- _DATA LINES_
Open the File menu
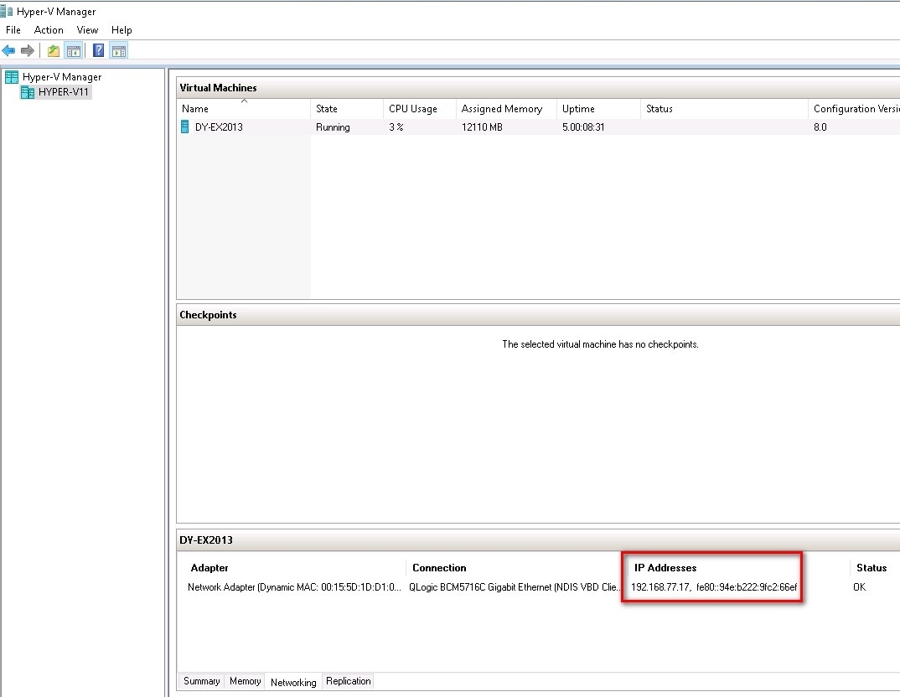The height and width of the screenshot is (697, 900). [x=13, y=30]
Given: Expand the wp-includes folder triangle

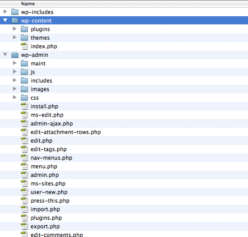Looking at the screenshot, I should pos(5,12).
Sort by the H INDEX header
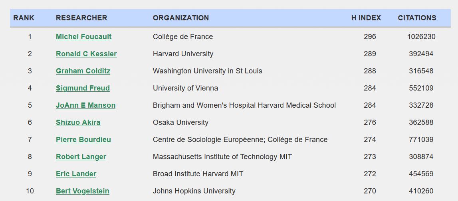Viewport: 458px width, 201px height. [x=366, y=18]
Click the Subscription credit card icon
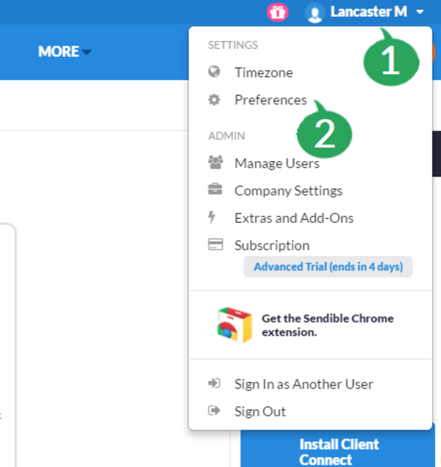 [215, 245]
--
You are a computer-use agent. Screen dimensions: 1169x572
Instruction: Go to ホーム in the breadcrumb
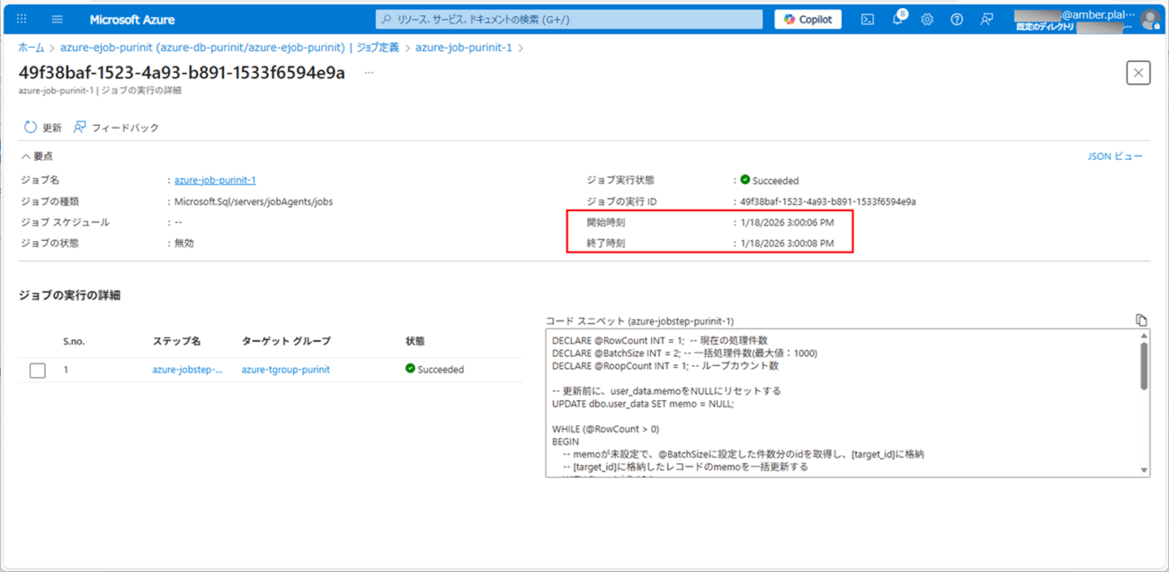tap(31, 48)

- _EXERCISE GOAL_
Echo the lines above from the line with "You are a computer-use" up to and including the line with "tap(31, 48)", without the pictures.

- _CORRECT ANSWER_
You are a computer-use agent. Screen dimensions: 1169x572
Instruction: Go to ホーム in the breadcrumb
tap(31, 48)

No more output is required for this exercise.